Since "vos" initially meant "vosotros" in the early times of Spanish, you will only see "os" used as the direct/indirect object of "vos" in some traditional catholic prayers as well as some ancient books and poems.


----------



## mexicomida

en mil de idiomas el tiempo verbal de la segunda persona plural es igual con segunda persona singular formal, incluso el portugues en que la palabra es "vous" (como el frances tambien). es super-posible que la argentina tomo' esta forma del portugues--ya hay muchas expresiones que se tomaron del portugues. tudo bon?


----------



## stooge1970

mexicomida said:


> en mil de idiomas el tiempo verbal de la segunda persona plural es igual con segunda persona singular formal, incluso el portugues en que la palabra es "vous" (como el frances tambien). es super-posible que la argentina tomo' esta forma del portugues--ya hay muchas expresiones que se tomaron del portugues. tudo bon?



 No es “vous”, antes bien “vocês” (por lo menos en la mayoría de Brasil). Y cuidado, se lo escribe “tudo bom”.


----------



## mexicomida

aja, sí, me equivoqué con el francés. pero todavía, la etimología se queda lo mismo


----------



## Milton Sand

stooge1970 said:


> No es “vous”, antes bien “vocês” (por lo menos en la mayoría de Brasil). Y cuidado, se lo escribe “tudo bom”.


 
Tampoco en "vocês" sino "você"


----------



## Milton Sand

mexicomida said:


> en mil de idiomas el tiempo verbal de la segunda persona plural es igual con segunda persona singular formal, incluso el portugues en que la palabra es "vous" (como el frances tambien). es super-posible que la argentina tomo' esta forma del portugues--ya hay muchas expresiones que se tomaron del portugues. tudo bon?


 
Si en Argentina la forma fue copiada del portugués... Entonces Antioquia, el Eje Cafetero, el Valle del Cauca y el Catatumbo (todo en Colombia) ¿de dónde lo copiarían?


----------



## mexicomida

no es seguro que lo copiaran, pero porque todos los idiomas vinieron de la iberea y los conquistadores fueron a todas partes, es bien posible que fueron mezclados los idiomas y cuando el castellano vino a dominar, todavía usaron los pronombres y otras palabras como más temprano. una teoría, a lo menos.


----------



## stooge1970

Milton Sand said:


> Tampoco en "vocês" sino "você"



 ¡Sí! Yo había leído “segunda persona plural”, en tal caso habría tenido razón, pero sí, tienes razón. ¡Gracias!


----------



## stooge1970

mexicomida said:


> no es seguro que lo copiaran, pero porque todos los idiomas vinieron de la iberea y los conquistadores fueron a todas partes, es bien posible que fueron mezclados los idiomas y cuando el castellano vino a dominar, todavía usaron los pronombres y otras palabras como más temprano. una teoría, a lo menos.



 No creo que español lo tomara del portugués, sino que “vos” y “você” provienen de la misma palabra en el latín vulgar.


----------



## mexicomida

quise decir que el español y portugues tenían influyencia en la formación de los pronombres usados en latinoamérica. claro que vinieron del latín y, como eso, los idiomas latinoamericanos siguen influyendose (español, portugues, francés)


----------

Entradas de posición de ítems:
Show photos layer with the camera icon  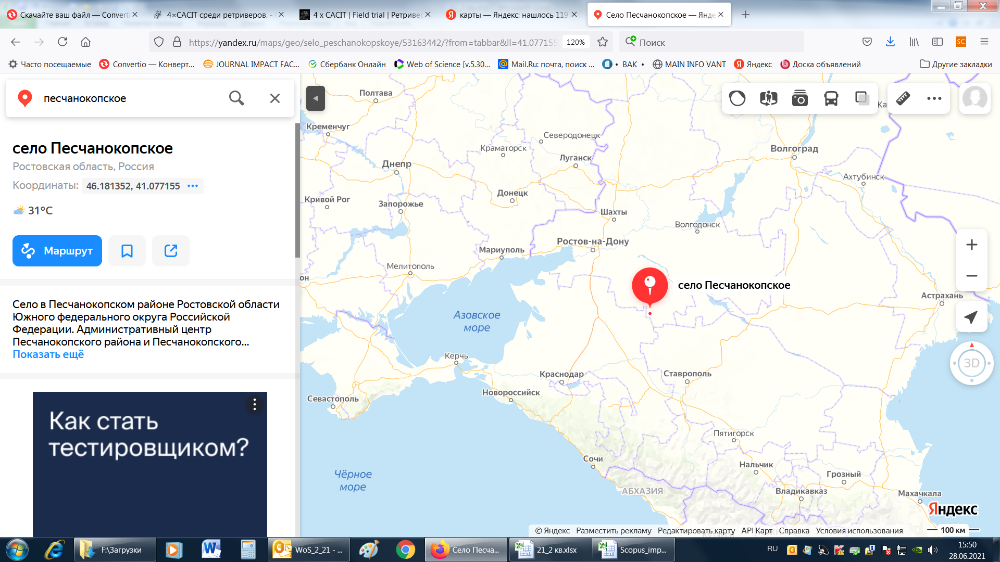pos(800,98)
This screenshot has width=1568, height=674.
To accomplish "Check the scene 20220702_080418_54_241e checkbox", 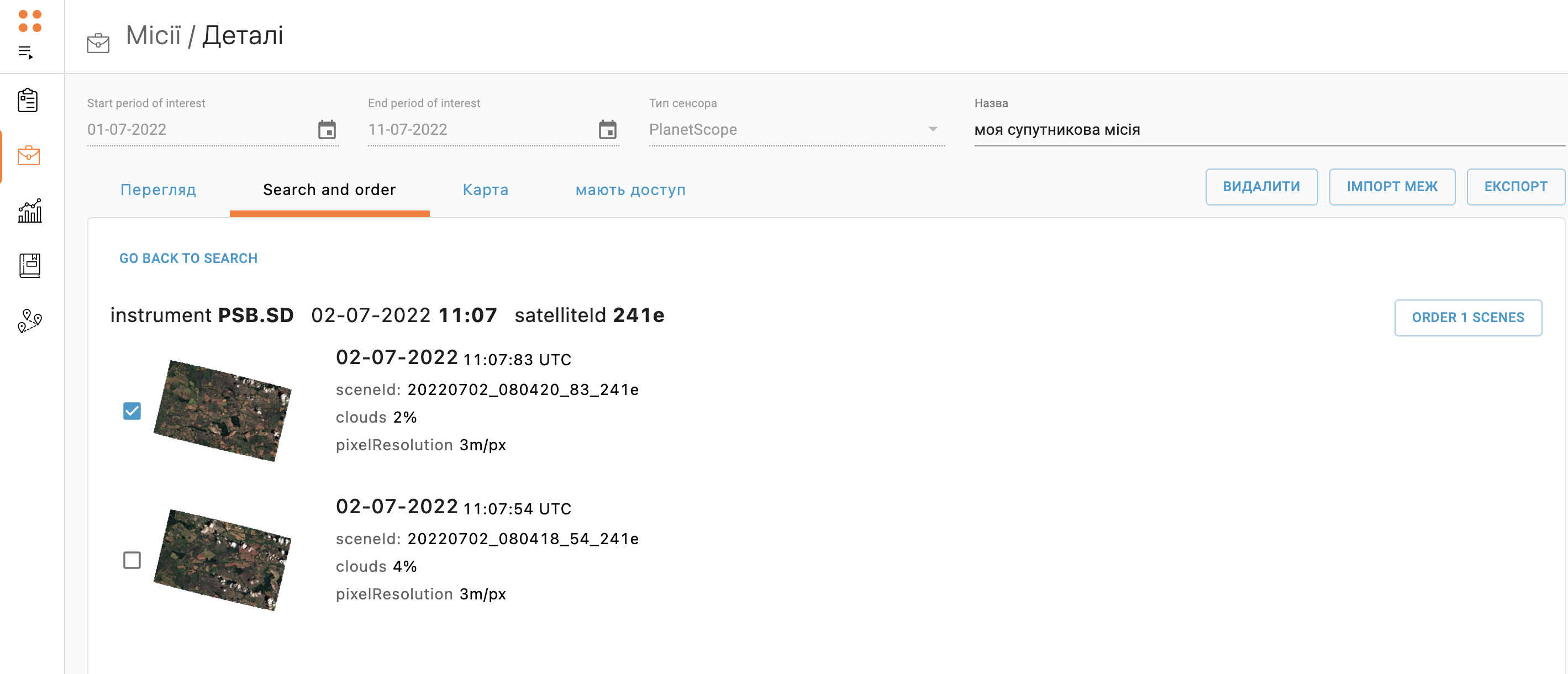I will 131,560.
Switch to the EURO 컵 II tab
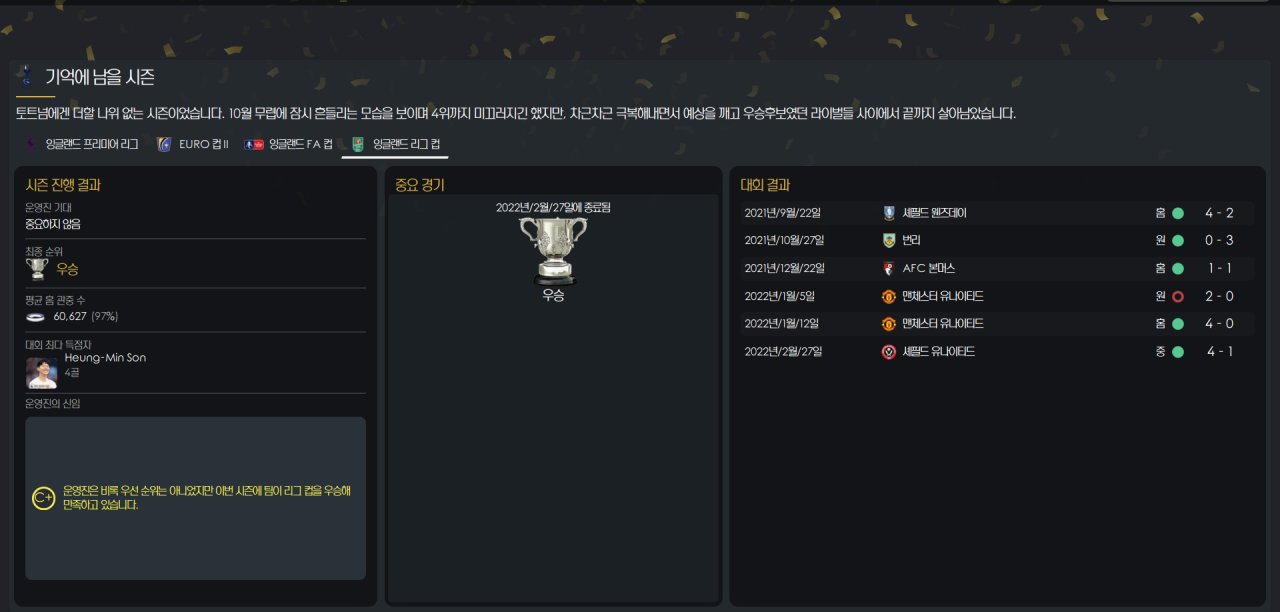This screenshot has width=1280, height=612. [x=192, y=144]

CONSIGNA: Responde sí o no según coincida cada afirmación con el hilo sobre el voseo, citando literalmente las palabras que lo deciden: (a) Milton Sand corrige que la forma portuguesa es "você" y no "vocês". (b) stooge1970 sostiene que el español tomó "vos" del portugués. (c) mexicomida reconoce un error respecto al francés.

RESPUESTA:
(a) Sí: «Tampoco en "vocês" sino "você"».
(b) No: «No creo que español lo tomara del portugués, sino que “vos” y “você” provienen de la misma palabra en el latín vulgar».
(c) Sí: «aja, sí, me equivoqué con el francés».